*Saved entries:*
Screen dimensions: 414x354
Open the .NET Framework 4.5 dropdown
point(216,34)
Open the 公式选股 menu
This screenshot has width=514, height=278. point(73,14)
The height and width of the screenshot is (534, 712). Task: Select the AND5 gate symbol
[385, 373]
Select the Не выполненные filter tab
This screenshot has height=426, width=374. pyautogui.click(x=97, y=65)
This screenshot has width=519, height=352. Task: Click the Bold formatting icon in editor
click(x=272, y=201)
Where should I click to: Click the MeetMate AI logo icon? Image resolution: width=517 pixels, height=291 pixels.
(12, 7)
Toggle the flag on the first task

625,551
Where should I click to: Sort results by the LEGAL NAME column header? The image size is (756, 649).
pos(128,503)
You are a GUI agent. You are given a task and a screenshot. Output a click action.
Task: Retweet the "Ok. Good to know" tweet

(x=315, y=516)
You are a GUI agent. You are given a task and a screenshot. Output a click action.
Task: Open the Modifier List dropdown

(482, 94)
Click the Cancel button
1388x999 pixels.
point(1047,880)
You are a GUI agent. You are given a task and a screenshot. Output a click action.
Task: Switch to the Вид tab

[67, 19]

*Task requirements:*
Extract every record. Keep wording exact.

*Exercise response:*
Screen dimensions: 414x354
Open the .NET Framework 4.5 dropdown
point(216,34)
Open the 公式选股 menu
This screenshot has width=514, height=278. point(73,14)
The height and width of the screenshot is (534, 712). Task: Select the AND5 gate symbol
[385, 373]
Select the Не выполненные filter tab
This screenshot has height=426, width=374. pyautogui.click(x=97, y=65)
This screenshot has width=519, height=352. Task: Click the Bold formatting icon in editor
click(x=272, y=201)
Where should I click to: Click the MeetMate AI logo icon? Image resolution: width=517 pixels, height=291 pixels.
(12, 7)
Toggle the flag on the first task

625,551
Where should I click to: Sort results by the LEGAL NAME column header? The image size is (756, 649).
pos(128,503)
You are a GUI agent. You are given a task and a screenshot. Output a click action.
Task: Retweet the "Ok. Good to know" tweet

(x=315, y=516)
You are a GUI agent. You are given a task and a screenshot. Output a click action.
Task: Open the Modifier List dropdown

(482, 94)
Click the Cancel button
1388x999 pixels.
point(1047,880)
You are a GUI agent. You are given a task and a screenshot. Output a click action.
Task: Switch to the Вид tab

[67, 19]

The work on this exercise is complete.